A statement issued by the spokesman of the northwestern region’s leader, Mohamoud Warsame Jama, said that a visiting UAE delegation made up of 12 members conveyed their country’s regret for the assertion made by the State Minister For Foreign Affairs, Anwar Gargash.

Mohamoud Warsame Jama, Muse Bihi’s spokesman

By The Star Staff Writer

MOGADISHU— The United Arab Emirates will issue official statement on the recent claim made by one of its ministers who said that its military and trade deals with Somali politicians in the north were the result of understandings with previous Somali administrations.

A statement issued by the spokesman of the northwestern region’s leader, Mohamoud Warsame Jama, said that a visiting UAE delegation made up of 12 members conveyed their country’s regret for the assertion made by the State Minister For Foreign Affairs, Anwar Gargash.

“The (United Arab) Emirates delegation has shown to the president that as a country it regretted the erroneously translated statement of the state minister, saying that it will respond in an official, written statement,” said the statement.

Gargash has recently told the BBC Arabic Service that his country had only cut deals with Somali politicians in the northwestern region after reaching “understandings” with previous Somali governments.

“The understandings (between us and previous Somali governments) were clear. The political understanding was to support a united Somalia,” Gargash said. “We don’t have a consulate in Somaliland, nor do we have an embassy there.” The northwestern region calls itself Somaliland, a designation that is not recognized by the international community.

The Somali government denies having any knowledge of such understandings.  Officials from previous administrations have also denied being party to any military or trade deal with UAE.

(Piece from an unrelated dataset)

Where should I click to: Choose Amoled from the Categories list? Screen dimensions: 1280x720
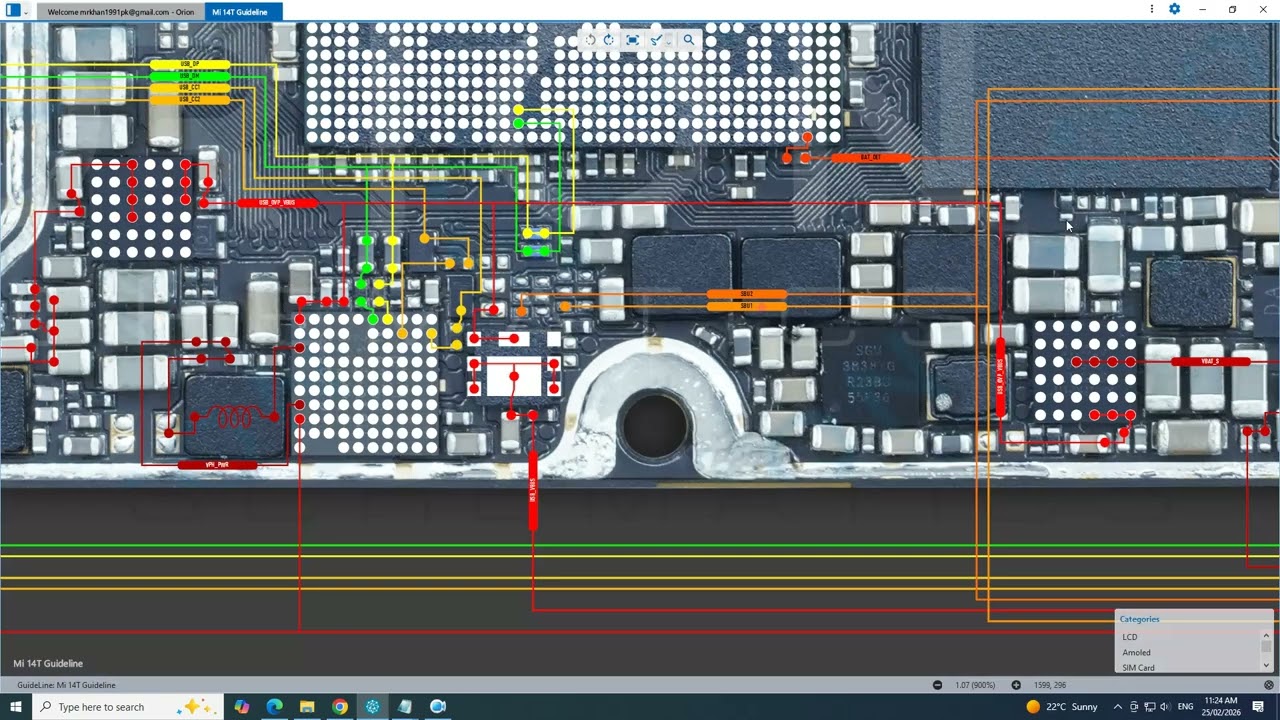pyautogui.click(x=1136, y=652)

The United Arab Emirates’ unilateral agreements to run the port of Berbera and establish a military base there have sparked a bitter diplomatic tension between Abu Dhabi and Mogadishu.

Somalia’s national government rejected the deals as violation of its sovereignty, while the United Arab Emirates still maintains that they’re binding.

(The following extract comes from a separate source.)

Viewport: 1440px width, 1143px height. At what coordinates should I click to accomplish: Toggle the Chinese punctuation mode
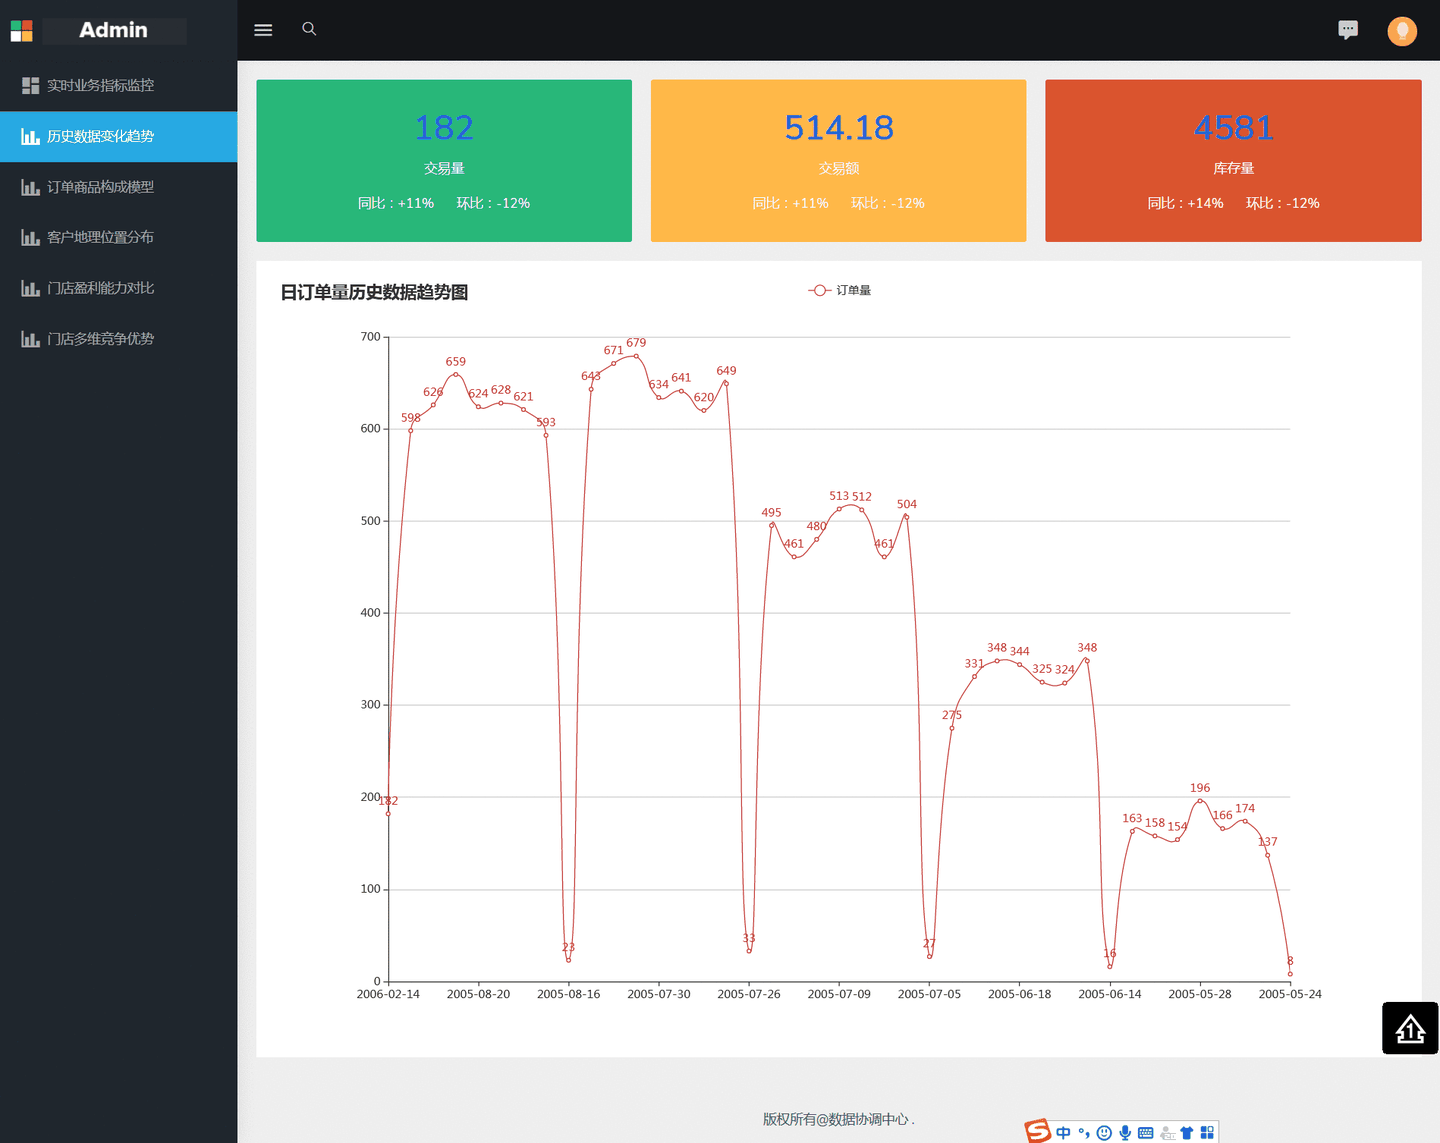coord(1084,1133)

The Somali parliament has last month invalidated the deals and barred the UAE’s DP World from operating in the Horn of Africa nation.

Somalia was particularly angered when the port of Berbera deal allowed Ethiopia to control a 19 percent stake, while DP World got a 51 per cent stake. Somalia had only a 30 percent share.

Last month, Somalia took its protest to the United Nation Security Council, asking the world body to take action against the Emirates for violating its sovereignty.

The statement said the UAE pledged to support the region’s army “in terms of equipment and training” to strengthen the region’s security.

The delegation, the statement said, also confirmed to local leaders that the Gulf state will “buy Somaliland’s livestock that will be exported directly to them.”

“The leadership of the (United) Arab Emirates has shown their country’s determination to strengthen the longstanding relationship between the two countries, Somaliland and (United) Arab Emirates,”  said the statement.

The UAE’s move in the northeastern region is set to further strain the already frosty relationship between the Gulf state and the Somali national government.